* **Problem requirements**
Take nothing but the lines from the one with "Dislike 踏浪前行's comment via broken heart" through the one with "Task: Select Kids & Babies category" in the entries below, both ends kept, and return them exactly with pictures left out.

Dataset entries

○ ○ ○ ○

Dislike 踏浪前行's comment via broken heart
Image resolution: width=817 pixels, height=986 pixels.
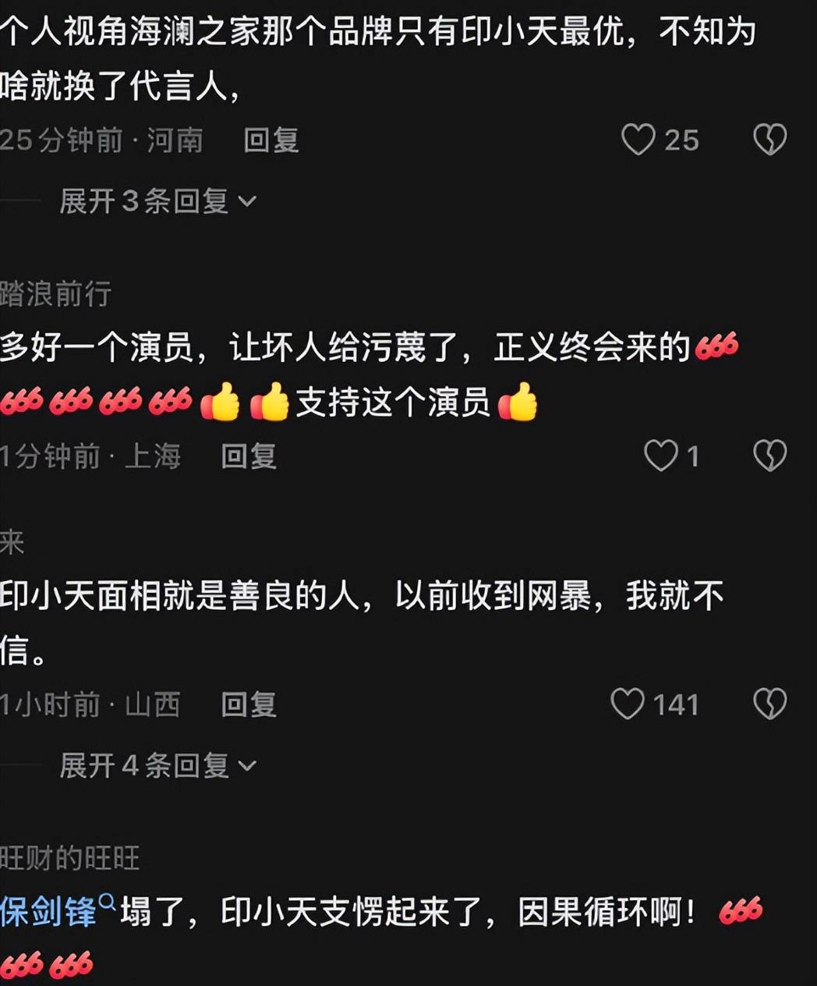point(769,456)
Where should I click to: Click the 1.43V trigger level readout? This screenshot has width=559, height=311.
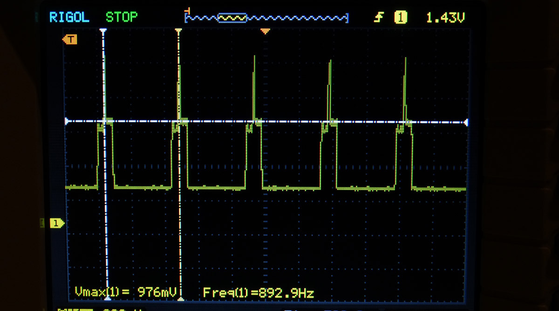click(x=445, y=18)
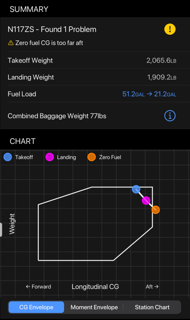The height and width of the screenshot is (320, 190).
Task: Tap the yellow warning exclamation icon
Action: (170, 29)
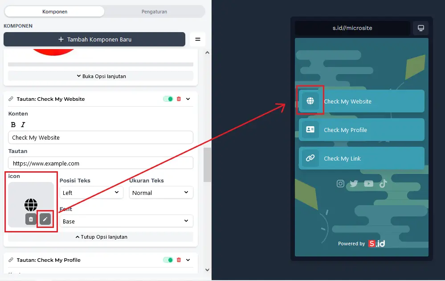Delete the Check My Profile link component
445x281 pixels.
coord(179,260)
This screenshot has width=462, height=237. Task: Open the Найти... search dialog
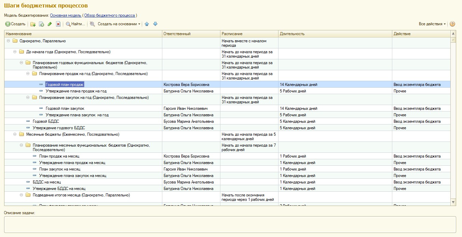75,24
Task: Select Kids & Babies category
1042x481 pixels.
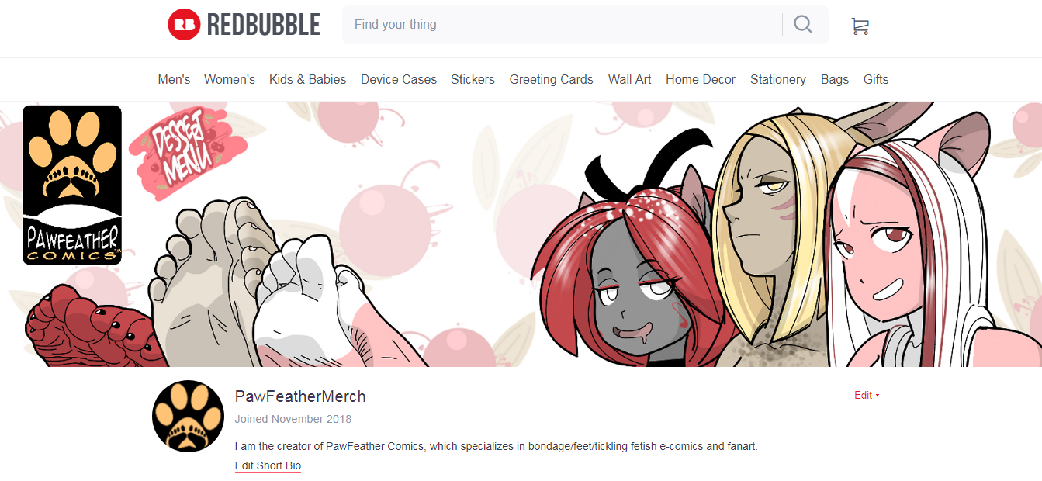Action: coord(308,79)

○ ○ ○ ○

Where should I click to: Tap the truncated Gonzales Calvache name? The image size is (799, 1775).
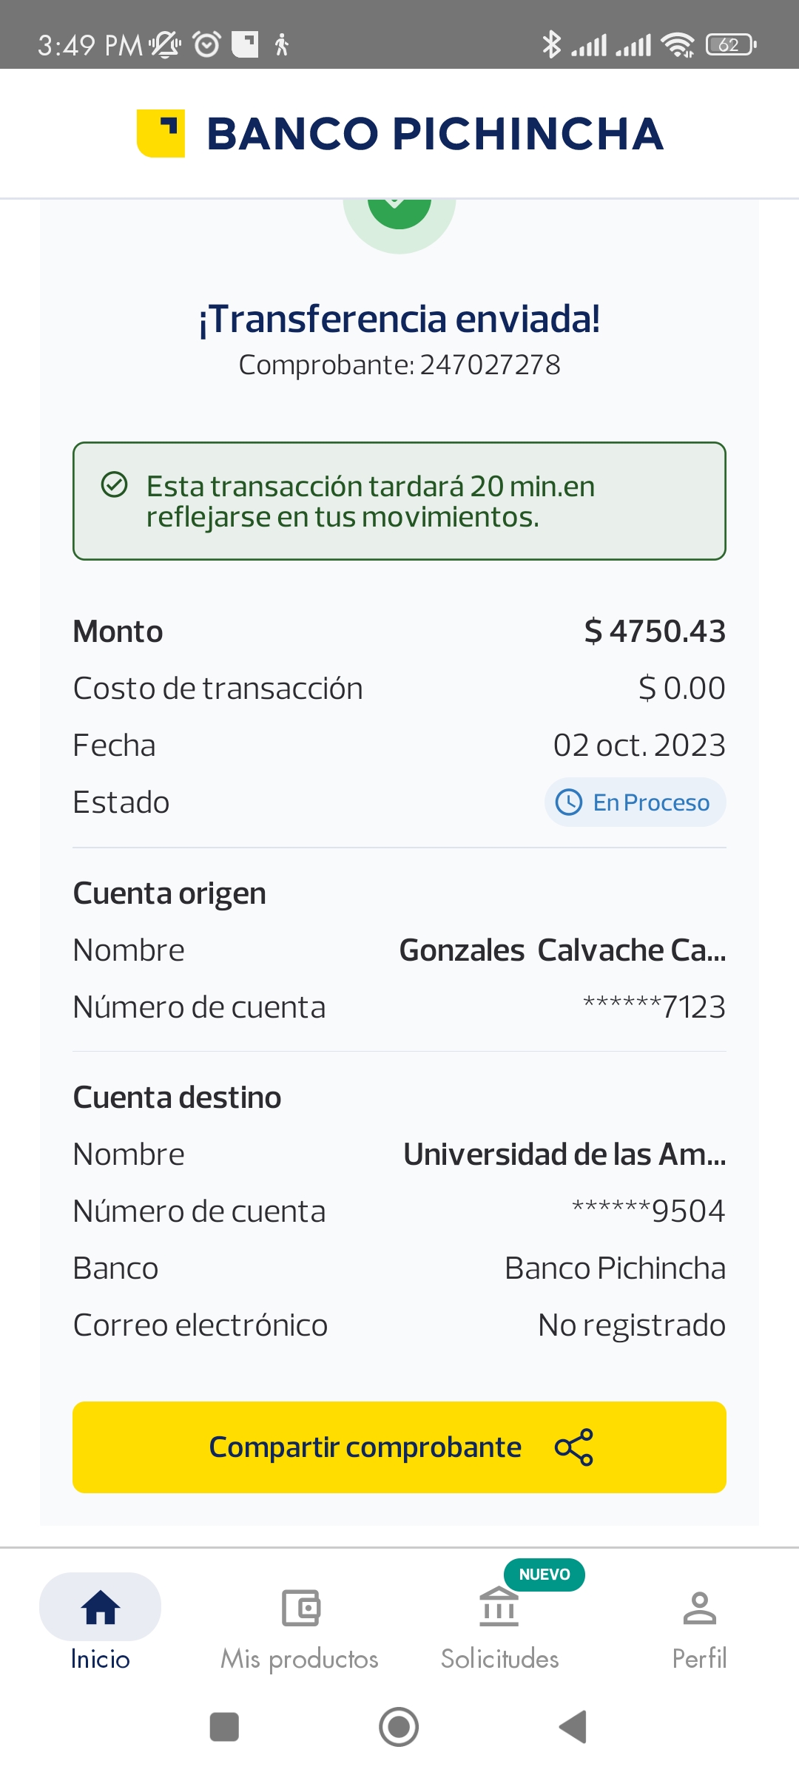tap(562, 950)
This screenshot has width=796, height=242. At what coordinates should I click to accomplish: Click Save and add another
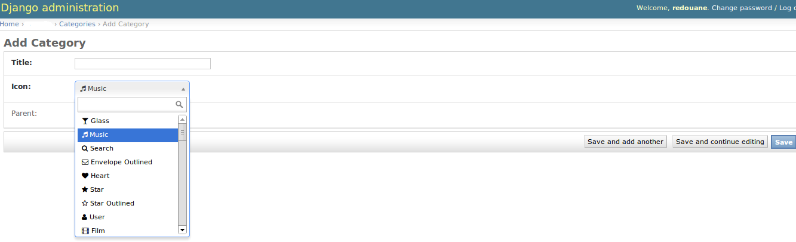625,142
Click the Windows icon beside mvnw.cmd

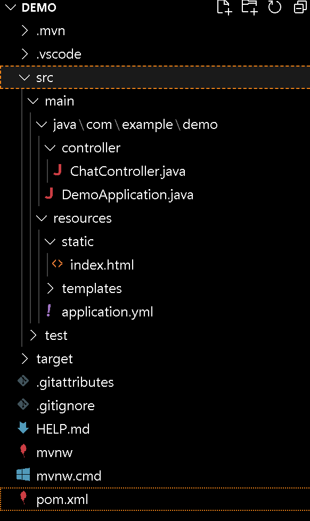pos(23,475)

○ ○ ○ ○

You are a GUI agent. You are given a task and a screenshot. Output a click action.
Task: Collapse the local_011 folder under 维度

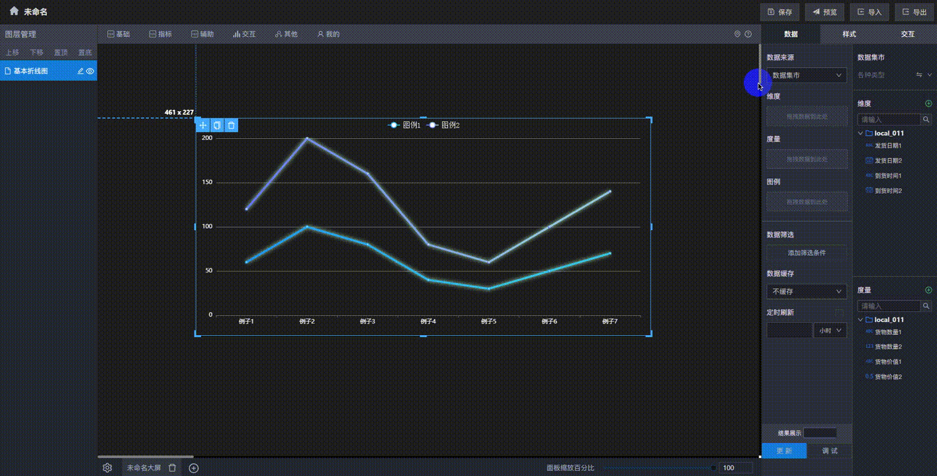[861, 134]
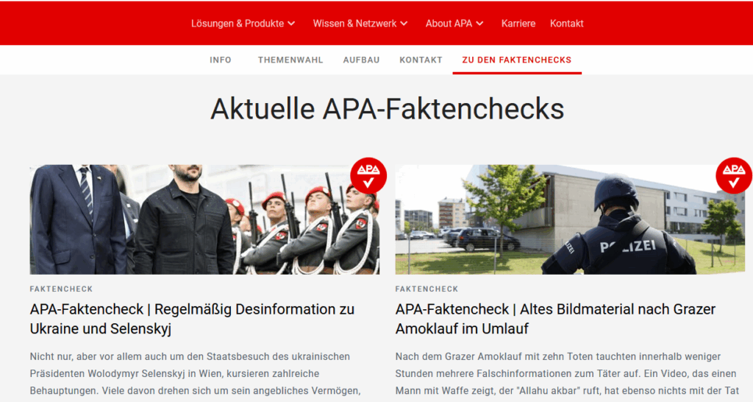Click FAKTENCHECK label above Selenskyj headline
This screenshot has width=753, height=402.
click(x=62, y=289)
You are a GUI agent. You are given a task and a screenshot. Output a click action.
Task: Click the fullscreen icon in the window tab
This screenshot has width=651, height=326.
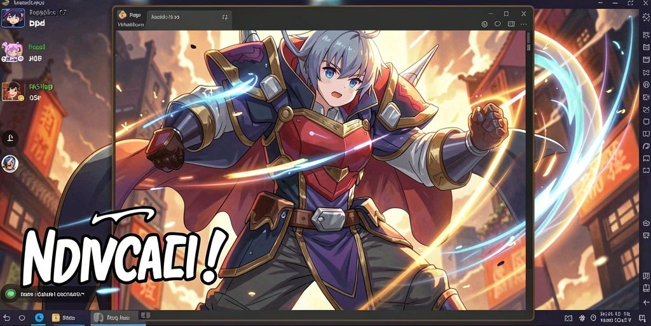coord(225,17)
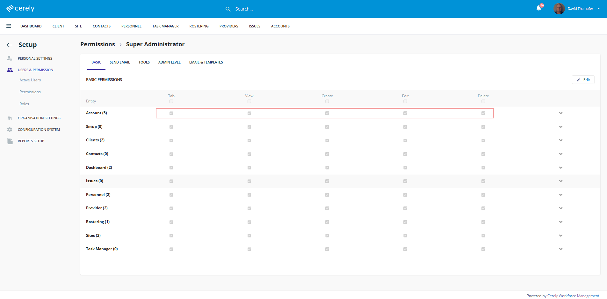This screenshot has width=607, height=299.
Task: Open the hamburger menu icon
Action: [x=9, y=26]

○ ○ ○ ○

* **Result of this exercise**
Dislike 踏浪前行's comment via broken heart
Image resolution: width=817 pixels, height=986 pixels.
point(769,456)
Where should I click to: Click the 1.43V trigger level readout? This screenshot has width=559, height=311.
click(x=445, y=18)
The height and width of the screenshot is (320, 190).
Task: Tap the yellow warning exclamation icon
Action: (170, 29)
Delete the Check My Profile link component
445x281 pixels.
coord(179,260)
This screenshot has width=462, height=237. Task: Open the Найти... search dialog
75,24
Task: Select Kids & Babies category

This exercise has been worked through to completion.